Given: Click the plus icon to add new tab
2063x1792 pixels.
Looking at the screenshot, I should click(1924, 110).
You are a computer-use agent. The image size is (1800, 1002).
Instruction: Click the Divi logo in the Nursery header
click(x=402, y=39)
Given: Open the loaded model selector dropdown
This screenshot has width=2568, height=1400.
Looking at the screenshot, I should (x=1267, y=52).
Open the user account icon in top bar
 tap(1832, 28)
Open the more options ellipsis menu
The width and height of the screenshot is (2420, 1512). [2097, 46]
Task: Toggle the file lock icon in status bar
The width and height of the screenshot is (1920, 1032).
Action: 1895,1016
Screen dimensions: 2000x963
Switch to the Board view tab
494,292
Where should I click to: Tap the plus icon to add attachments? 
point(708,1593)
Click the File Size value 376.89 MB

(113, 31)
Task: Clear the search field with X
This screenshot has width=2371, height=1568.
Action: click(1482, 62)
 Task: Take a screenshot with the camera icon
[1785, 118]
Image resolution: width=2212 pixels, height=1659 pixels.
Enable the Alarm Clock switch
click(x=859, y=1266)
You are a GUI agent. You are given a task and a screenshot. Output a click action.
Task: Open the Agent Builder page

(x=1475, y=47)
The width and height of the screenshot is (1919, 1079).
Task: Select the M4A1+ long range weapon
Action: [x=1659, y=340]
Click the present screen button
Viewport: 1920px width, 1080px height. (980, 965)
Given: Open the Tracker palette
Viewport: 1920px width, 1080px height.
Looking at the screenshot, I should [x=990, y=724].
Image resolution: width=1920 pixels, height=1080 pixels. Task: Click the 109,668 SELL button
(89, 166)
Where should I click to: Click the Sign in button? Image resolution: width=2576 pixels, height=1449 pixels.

* [TRY IT]
Return every line above exactly.

* [FINAL ANSWER]
Given: Click the plus icon to add new tab
2063x1792 pixels.
Looking at the screenshot, I should click(1924, 110).
You are a computer-use agent. The image size is (1800, 1002).
Instruction: Click the Divi logo in the Nursery header
click(x=402, y=39)
Given: Open the loaded model selector dropdown
This screenshot has width=2568, height=1400.
Looking at the screenshot, I should (x=1267, y=52).
Open the user account icon in top bar
 tap(1832, 28)
Open the more options ellipsis menu
The width and height of the screenshot is (2420, 1512). [2097, 46]
Task: Toggle the file lock icon in status bar
The width and height of the screenshot is (1920, 1032).
Action: 1895,1016
Screen dimensions: 2000x963
Switch to the Board view tab
494,292
Where should I click to: Tap the plus icon to add attachments? 
point(708,1593)
Click the File Size value 376.89 MB

(113, 31)
Task: Clear the search field with X
This screenshot has width=2371, height=1568.
Action: click(1482, 62)
 Task: Take a screenshot with the camera icon
[1785, 118]
Image resolution: width=2212 pixels, height=1659 pixels.
Enable the Alarm Clock switch
click(x=859, y=1266)
You are a GUI agent. You are given a task and a screenshot. Output a click action.
Task: Open the Agent Builder page

(x=1475, y=47)
The width and height of the screenshot is (1919, 1079).
Task: Select the M4A1+ long range weapon
Action: [x=1659, y=340]
Click the present screen button
Viewport: 1920px width, 1080px height. (980, 965)
Given: Open the Tracker palette
Viewport: 1920px width, 1080px height.
Looking at the screenshot, I should [x=990, y=724].
Image resolution: width=1920 pixels, height=1080 pixels. Task: Click the 109,668 SELL button
(89, 166)
Where should I click to: Click the Sign in button? Image resolution: width=2576 pixels, height=1449 pixels.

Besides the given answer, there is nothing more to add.